:: Extrait source ::
Pire, ces personnages croient pouvoir compter sur des soutiens de poids : François Fillon et Michèle Alliot-Marie. Cette dernière tempête désormais contre les « scandaleux mouvements de boycott des produits israéliens ou casher » (dixit Fillon) alors que la campagne BDS n’a jamais ciblé ces derniers. Qu’importe, la garde des Sceaux réclame « davantage de sévérité ». Et les conséquences suivent. La plainte du magasin Carrefour contre Sakina Arnaud, à Bordeaux début 2009, est requalifiée par le procureur de « dégradation » – un autocollant sur un produit – en « incitation à la discrimination raciale, nationale et religieuse » suite à l’intervention de la Garde des Sceaux…
Le Collectif national pour une paix justeet durable entre Palestiniens et Israéliens a rendu public le 11 octobre une pétition de soutien contre « la répression » et pour « la liberté d’expression ». Elle regroupe déjà 110 signatures de politiques, de gauche – Olivier Besancenot (NPA), Marie-George Buffet (PCF), Eva Joly, Daniel Cohn-Bendit, Cécile Duflot (Europe Ecologie), Martine Billard (Parti de gauche) ou la députée socialiste Patricia Adam… – mais aussi de l’UMP (Adrien Gouteyron, sénateur de Haute-Loire), des intellectuels (comme le philosophe Edgar Morin), et des journalistes (Hubert Debbash, PDG de l’hebdomadaire Témoignage Chrétien, ou encore Laure Adler).
:::
:: Jeu de données ::
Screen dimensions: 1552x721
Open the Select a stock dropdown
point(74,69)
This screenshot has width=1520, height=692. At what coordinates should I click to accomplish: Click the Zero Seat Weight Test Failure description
:::
» Consigne: Indiquez, s'il vous plaît, combien de signatures la pétition regroupe déjà selon l'extrait sur la campagne BDS.

» Réponse obtenue: 110 signatures.